▸ **Written exercise**: In the text on choosing and buying a business, copy the passage starting at "These questions (and" and ending at "approached me to buy.", swapping "objectives" for "goals".

▸ **Extract provided**:
┌──

2. Choose a suitable type of business
Different types of business are suitable for different types of people. The type of business you choose should match your interests, skills and experience.
Here are some clarifying questions:
- Do you want to work indoors or outdoors?
- Are you aiming for many customers or few customers?
- Are you looking for consumers or business customers?
- Other demographics to consider – age, gender, ethnicity
- High customer interaction or lower customer interaction
- High technical skill or lower technical skills
- High sales component or moderate sales component
- Monday to Friday 9 to 5 or weekends and/or nights
- Many or few staff
- Part time or full time
- How much money do you want to make?
- Is the business a family involvement or by yourself?
These questions (and more) will assist you in narrowing down the type of business that meets your objectives. As a business broker, I regularly see people buy different types of business to the one that they approached me to buy.
3. Understand buying vs. starting a business
Some people are more suited to starting a business, whilst others are better in purchase an existing business. Starting a business may require fewer funds upfront, but make take time to generate a reasonable profit. An established business may make initial profits; however, you will have to pay for that goodwill and there may be risks about the information that the vendor provided.
4. Understand the difference between business and franchise
Some people are more comfortable in the structure of a franchise business whilst some people could not see themselves paying any franchise fees. If you are considering a franchise, make sure you do your homework on the fee structure, the performance of the franchisees, and litigation issues -- as not all franchises are viable.
5. Know the different ways to find businesses for sale
The most common way of searching for a business to buy is to search the internet for sale listing sites. The leading internet listing sites will allow you to refine your search on different criteria such as the business type, location and price.
You should also identify any business brokers who operate in the segments of the market that you are planning to buy. I strongly recommend only approaching business brokers who are members of the Australian Institute of Business Brokers (www.aibb.org.au).

└──

▸ **Supplied data**:
┌──

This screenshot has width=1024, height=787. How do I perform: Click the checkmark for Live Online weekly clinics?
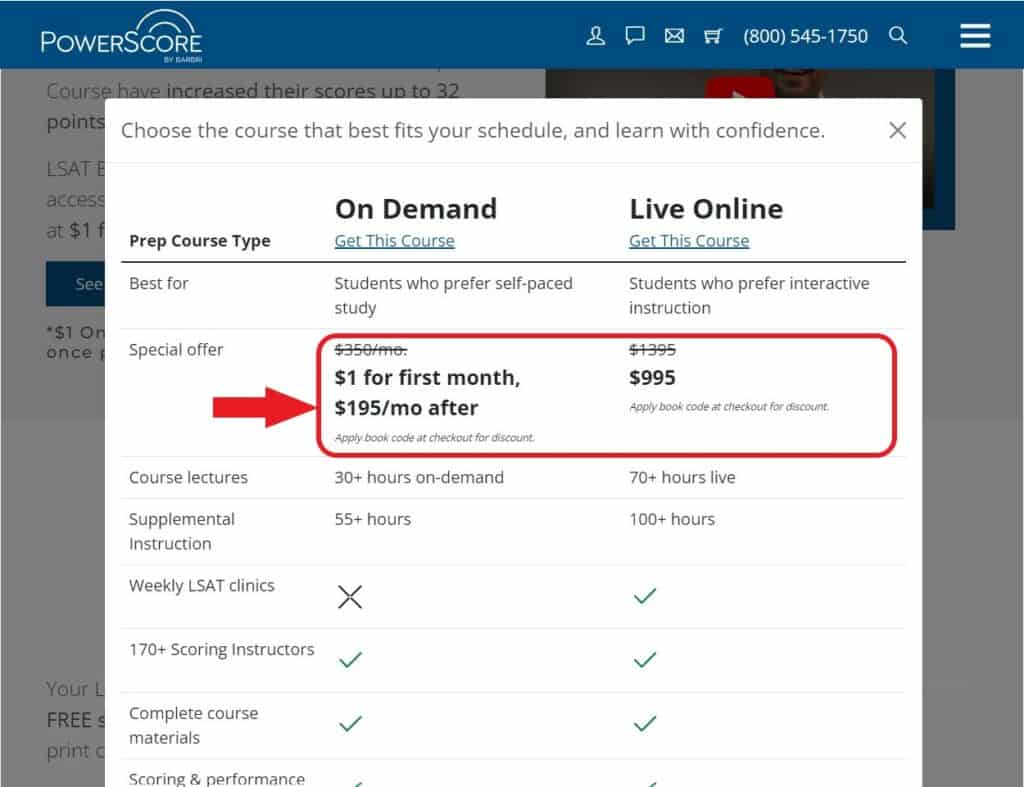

└──

▸ **Exercise solution**:
These questions (and more) will assist you in narrowing down the type of business that meets your goals. As a business broker, I regularly see people buy different types of business to the one that they approached me to buy.